Our interview process is aimed to make the process efficient and objective. This ensures that we do not have to waste time in our hiring process and get back to real work ASAP. I outline the process below; in case someone else is interested.
We offload this responsibility to HR. It is easy enough. We let HR know the keywords we are looking for (lifestyle magazine or sports column), typing speed needed etc. and they do the short listing for us.
We spend a quick 10-15 min assessing if the candidate deserves our time and next interview round or not. My favourite questions include:
- spelling of conscientious
- explain oxford comma
- repeating a tongue twister; I like the “Betty Botter bought a bit of butter” one.
Once I am convinced of their hold on words, we move to round 3.
Here we take a deep dive into the writer’s command over the intricacy of the language. Sample questions:
- Questions about rules in ‘Elements of Style’
- More spellings and grammar questions.
- A few puzzles to test their creativity.
- Some domain related question, for e.g. ask sports writer, the dates when the last football world cup was played.
- Question on lexical roots of some words.
- Google for ‘English interview questions’ and use some questions from there.

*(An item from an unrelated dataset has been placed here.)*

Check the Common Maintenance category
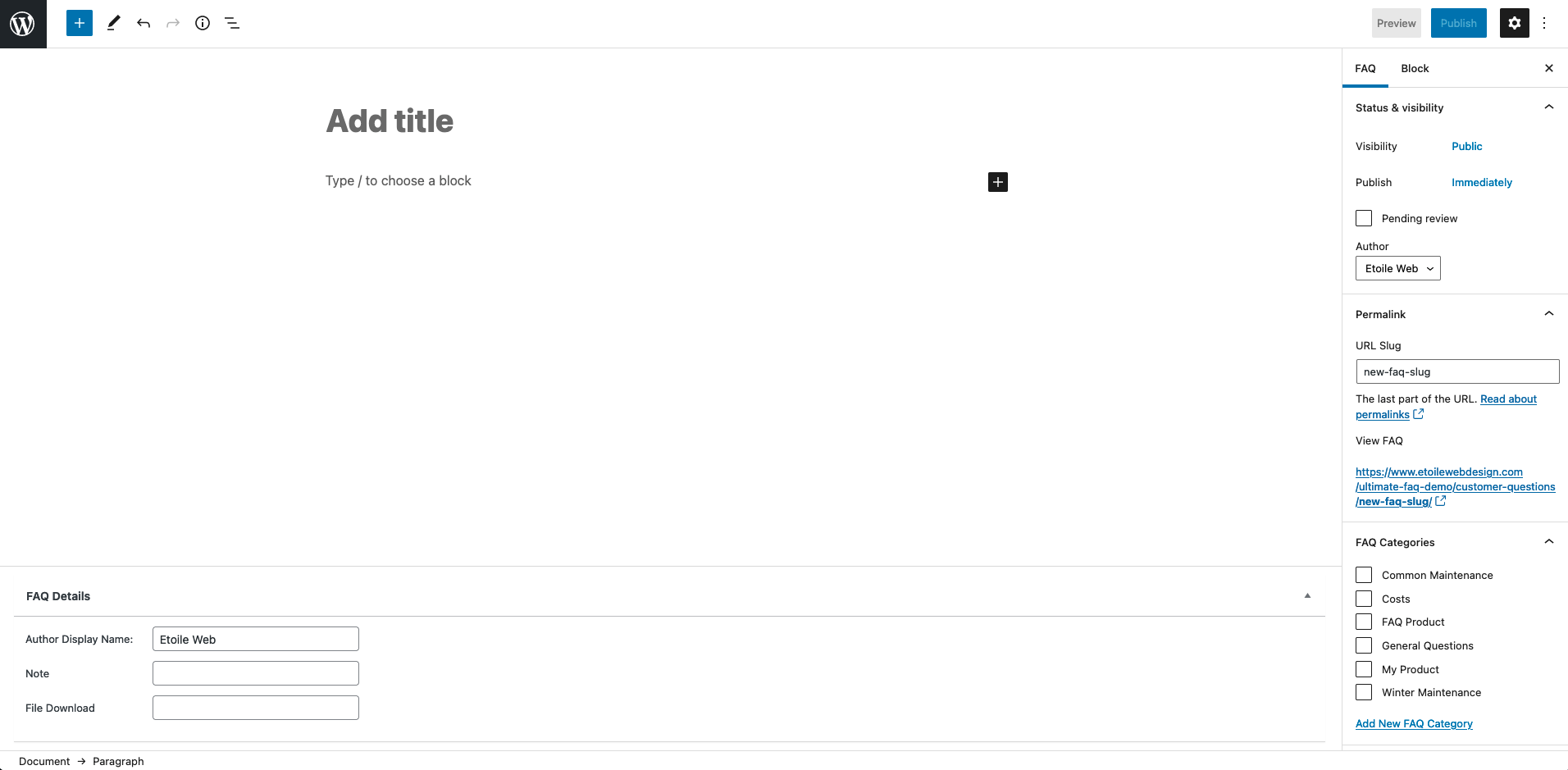 (x=1364, y=575)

We have found that we are able to hire great writers from this process, who are able to create award winning content, whether it is a short article or a book.
How does it sound to you?
If you find the above useful, you can stop reading now, and go back to hiring creative and talented writers using the above method. Good luck.
For the naysayers
If you are not convinced, or worse your blood is boiling, you know what I am really talking about.
If we cannot hire writers using the above process, how do we, time and again try to hire developers using this very process?
Good spellings and knowledge of grammar rules does not indicate a good writer, and there are tools (spelling/grammar check) and (editorial) processes to take care of that. What’s important is: can the writer weave an interesting story? Can she take a vague story line and give life to it? Has the writer played with different styles of writing and know when to use what?
Similarly knowing information that is readily available and does not need to be committed to memory, does not reflect on one’s programming ability. What is important is can the programmer create good, bug free, long lasting solutions within the environmental constraints? Is she creative and has a knack at technical problem solving. Is she passionate about it?
My favourite question is normally mimicking or generalizing a real problem we have and then doing a deep dive to see what approaches the person takes at solving it. The type of questions she asks, the assumptions made, the pros and cons of the solutions presented.
This tells me the difference between someone knowing all the words and spellings but unable to write a coherent column vs. a person who knows how to write a best seller and maybe even tell me that a best seller is not the right thing for the current needs.